● 抽出テキスト
────────────────

また、折り畳み部37の外形形状が四角柱状であるものの、その角部についても、熱収縮フィルム46との間の隙間を小さく(略零に)することができる。
【0083】
(6)投影面50について、リテーナ26を取り囲む熱収縮フィルム46の展開方向後側の開口48の投影される箇所53が、リテーナ26の投影される箇所54よりも小さく、かつ同箇所54に含まれるようにしている(図4)。
【0084】
そのため、上記(3)と同様に、輸送時等に熱収縮フィルム46がエアバッグ本体45から脱落するのを抑制することができる。
(7)エアバッグ本体45を取り囲むものとして、平滑な外表面を有する環状の熱収縮フィルム46を用いている(図2(A))。また、この熱収縮フィルム46にスリット等の脆弱部を設けていない。
【0085】
そのため、エアバッグモジュールAMを、バックホルダ21等のエアバッグ装置20の構成部材や、組付け用治具等に引っ掛けることなく、ステアリングホイール12に容易に組付けることができ、エアバッグモジュールAMの組付け作業性の向上を図ることができる。
【0086】
(8)エアバッグ本体45を取り囲むものとして熱収縮フィルム46を用い、これを熱収縮させることでエアバッグ35に密着させている(図2(B))。そのため、エアバッグ本体45を1枚の布で包み込んだものに比べ、エアバッグ35の容量を少なからず減少させ(減容化し)、エアバッグモジュールAMのコンパクト化を図ることができる。
【0087】
なお、本発明は次に示す別の実施形態に具体化することができる。
・第1の工程では、エアバッグ35の折り畳み部37のみが環状の熱収縮フィルム46によって取り囲まれてもよい。この場合、リテーナ26及びエアバッグ35の取付け部39は熱収縮フィルム46によって取り囲まれない。
【0088】
第2の工程では、熱収縮フィルム46の展開方向前側の開口47が折り畳み部37の展開方向前側で収縮される。しかし、熱収縮フィルム46の展開方向後側の開口48はリテーナ26及び取付け部39の展開方向後側で収縮されない。
【0089】
上記のように変更された場合であっても、脆弱部を設けなくてもエアバッグ35を円滑に展開膨張させる効果が得られる。

────────────────

● 表示情報
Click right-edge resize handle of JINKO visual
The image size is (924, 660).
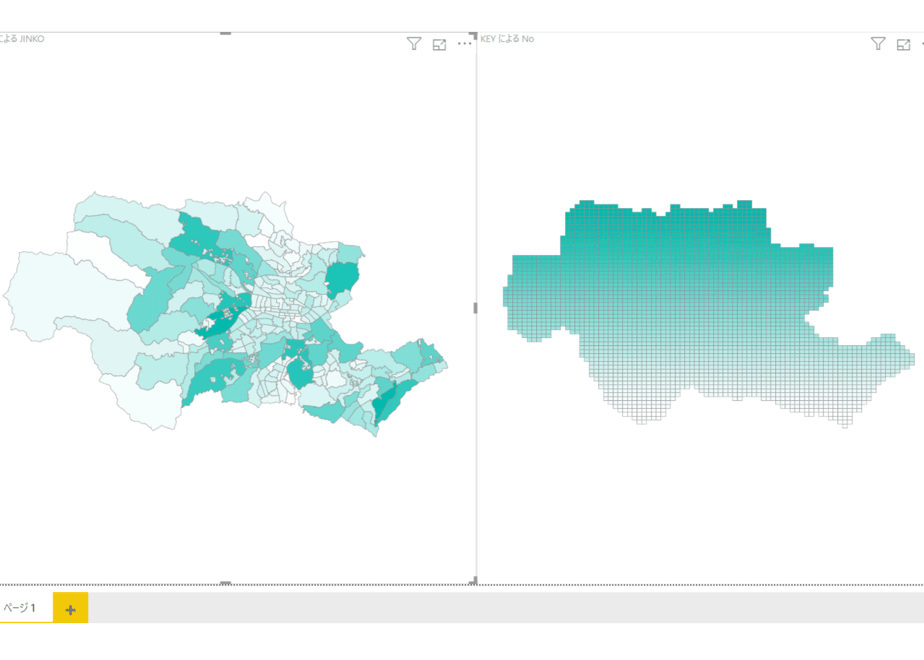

────────────────

● 出題内容
抽出テキストの「(7)エアバッグ本体45を取」から「開膨張させる効果が得られる。」までを、両端の語句も含めて一字も変えずに返してください。

● 解答
(7)エアバッグ本体45を取り囲むものとして、平滑な外表面を有する環状の熱収縮フィルム46を用いている(図2(A))。また、この熱収縮フィルム46にスリット等の脆弱部を設けていない。
【0085】
そのため、エアバッグモジュールAMを、バックホルダ21等のエアバッグ装置20の構成部材や、組付け用治具等に引っ掛けることなく、ステアリングホイール12に容易に組付けることができ、エアバッグモジュールAMの組付け作業性の向上を図ることができる。
【0086】
(8)エアバッグ本体45を取り囲むものとして熱収縮フィルム46を用い、これを熱収縮させることでエアバッグ35に密着させている(図2(B))。そのため、エアバッグ本体45を1枚の布で包み込んだものに比べ、エアバッグ35の容量を少なからず減少させ(減容化し)、エアバッグモジュールAMのコンパクト化を図ることができる。
【0087】
なお、本発明は次に示す別の実施形態に具体化することができる。
・第1の工程では、エアバッグ35の折り畳み部37のみが環状の熱収縮フィルム46によって取り囲まれてもよい。この場合、リテーナ26及びエアバッグ35の取付け部39は熱収縮フィルム46によって取り囲まれない。
【0088】
第2の工程では、熱収縮フィルム46の展開方向前側の開口47が折り畳み部37の展開方向前側で収縮される。しかし、熱収縮フィルム46の展開方向後側の開口48はリテーナ26及び取付け部39の展開方向後側で収縮されない。
【0089】
上記のように変更された場合であっても、脆弱部を設けなくてもエアバッグ35を円滑に展開膨張させる効果が得られる。